KANO FOCUS reports that the Commission made this known at the final Stakeholders’ Forum for the presentation of the study on cost-based pricing of mobile ITR, undertaken by Messrs Payday Advance and Support Services Limited, held at the Commission’s Head Office in Abuja on Tuesday, June 8, 2021 with Management Staff of the Commission physically in attendance while other critical industry stakeholders participated virtually.

A statement sent to KANO FOCUS by commission’s spokesperson Ikechukwu Adinde said the forum was convened by the NCC to formally present the findings from the study, which commenced in March, 2020, to industry stakeholders and to solicit further perspectives, insights and other input on the findings towards a mutually realistic termination rate for international voice traffic in Nigeria.

Speaking at the forum, the Executive Vice Chairman of NCC, Umar Garba Danbatta, said the cost-based study became imperative, following previous efforts at finding an optimum price for the termination of international voice services that will be beneficial to all relevant industry stakeholders.

Danbatta said that the “overriding need for regulatory options and intervention in relation to the international termination rate in the voice market segment is predicated on some intractable challenges, most common with economies with severe macroeconomic volatility such as ours.”

Going down memory lane with respect to MTR determination in the Nigeria’s telecom industry, the EVC said, in 2013, the Commission issued a Determination stating that mobile Termination Rates (MTR) are the same irrespective of where the call originated. He, however, stated that this was misconstrued by operators at that time to mean that ITR should be the same rate as the MTR, consequently ignoring the international cost portion.

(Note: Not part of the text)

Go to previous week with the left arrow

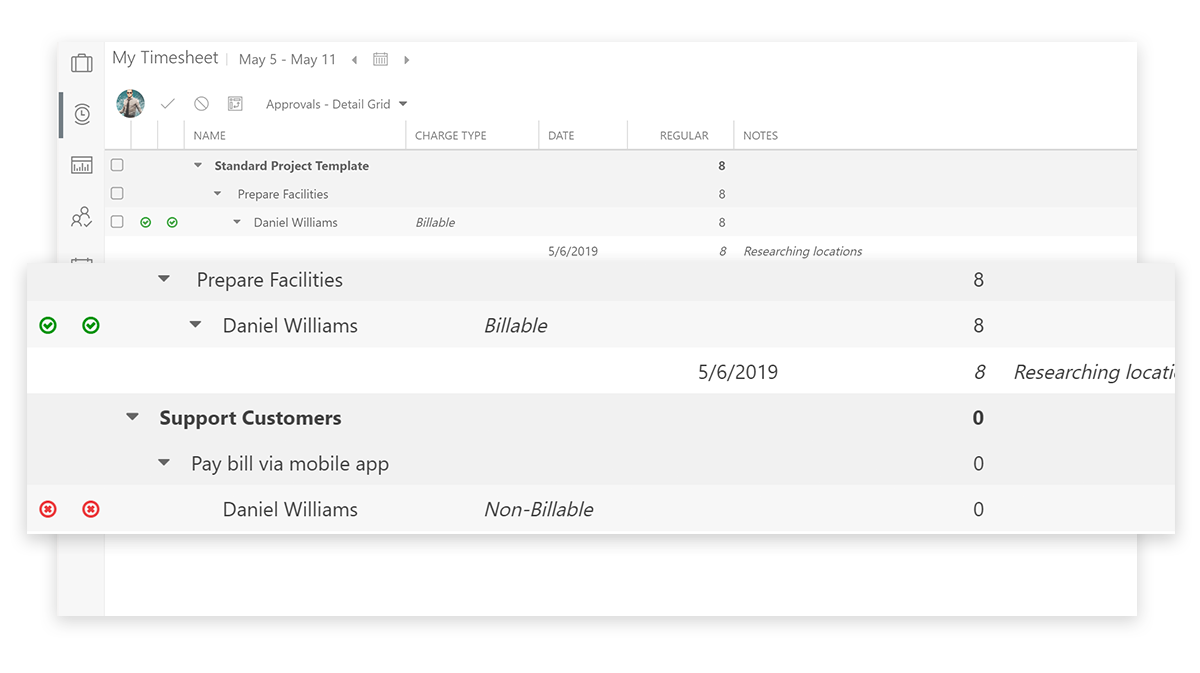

“Arising from these is the persistent fact that Nigeria’s ITR is below that of most countries with which it makes and receives the most calls, making Nigerian operators perpetual net payers. The obvious implication of this is seen in the attendant undue pressure on the nation’s foreign reserves, which continue to get depleted by associated net transfers to foreign operators on account of this lopsidedness,” Danbatta explained.

Danbatta further stated that regulating the ITR is imperative for developing countries, such as Nigeria, with volatile currencies in order to prevent or mitigate the imbalance of payments with international operators. He also said the Commission was faced with the challenge of arriving at a rate that will balance the competing objectives of economic efficiency while, at the same time, allowing operators the latitude to generate reasonable revenues.

He informed the forum however, that “where ITR is not regulated, it tends to converge to the MTR and for a market like Nigeria with major supply side challenges, the socio-economic implications and attendant backlash can only be imagined.”

In her comments, the Director, Policy, Competition and Economic Analysis, NCC, Yetunde Akinloye, corroborated the EVC, noting that the study was intended to compliment and consolidate the initial work done by the Commission which had also culminated in the MTR Determination published in June 2018.

According to her, the ITR previously determined was based on actual benchmarking with countries of similar characteristics to Nigeria, but the findings from that study were faced by major national macroeconomic management challenges, ultimately pointing to the need for an ITR that is cost-based, consistent with the MTR.

ITR is the rate paid to local operators by international operators to terminate calls in Nigeria as contrasted with MTR, which is the rate local operators pay to another local operator to terminate calls within the country.

Meanwhile, Danbatta has reiterated the NCC’s commitment “to continuously provide a conducive environment and level playing field for the effective interplay of factors that would engender sustained market development and growth, while ensuring the provision of qualitative and efficient telecommunication services to the consumers”.

The Nigerian Communications Commission (NCC) has concluded the process of determining the cost-based price of Mobile International Termination Rate (ITR) to ensure healthy competition on traffic handling for voice services between local and international operators in Nigeria.